*Dataset excerpts:*
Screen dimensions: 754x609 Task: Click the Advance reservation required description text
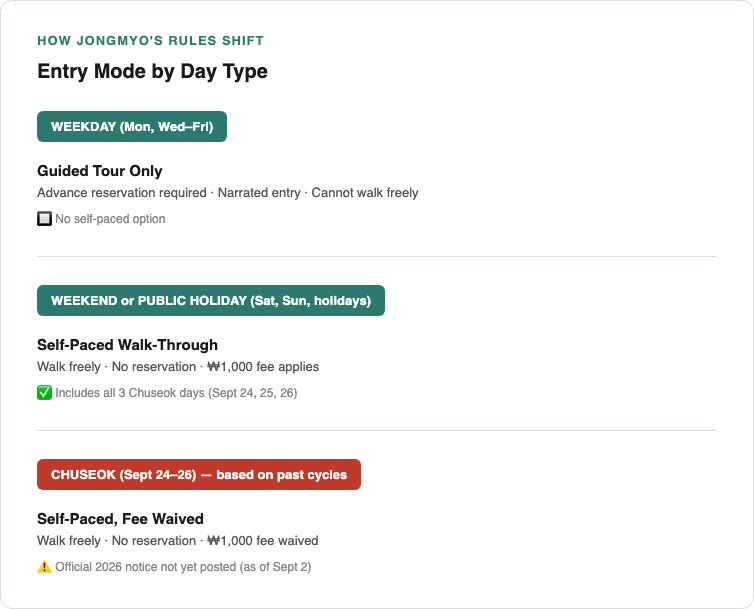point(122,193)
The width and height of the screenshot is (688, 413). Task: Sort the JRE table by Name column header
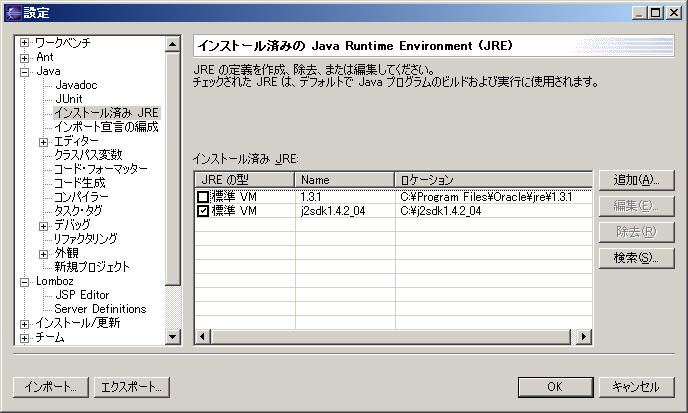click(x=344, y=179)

==

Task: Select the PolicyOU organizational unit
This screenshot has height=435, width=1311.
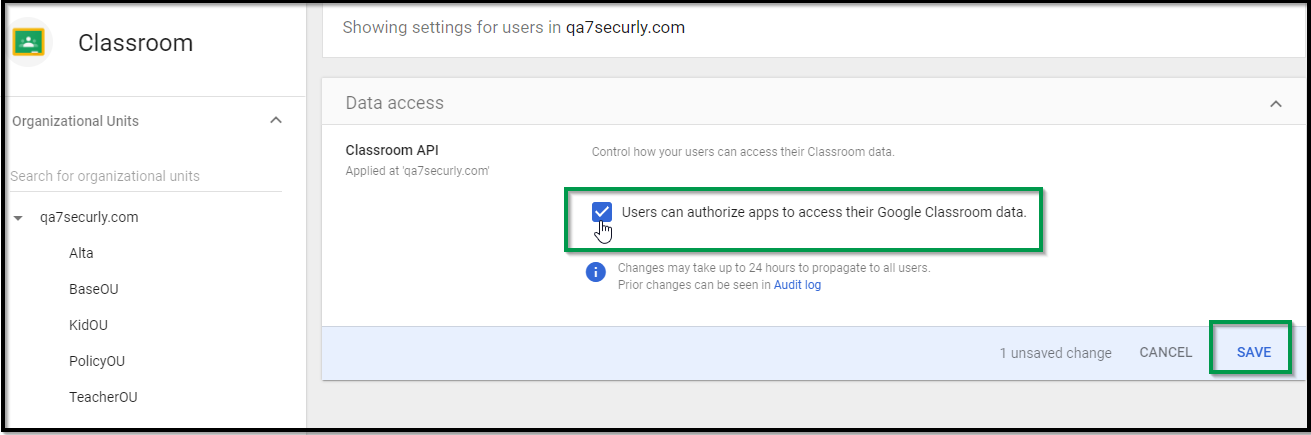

...

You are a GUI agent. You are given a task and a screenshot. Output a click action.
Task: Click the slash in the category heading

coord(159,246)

*Exercise directions:*
Only the lines above starting at the line that holds "Task: Select the PolicyOU organizational unit" and ending at the line that holds "This screenshot has height=435, width=1311." are to be repeated, exactly and in full.

*Answer box:*
Task: Select the PolicyOU organizational unit
This screenshot has height=435, width=1311.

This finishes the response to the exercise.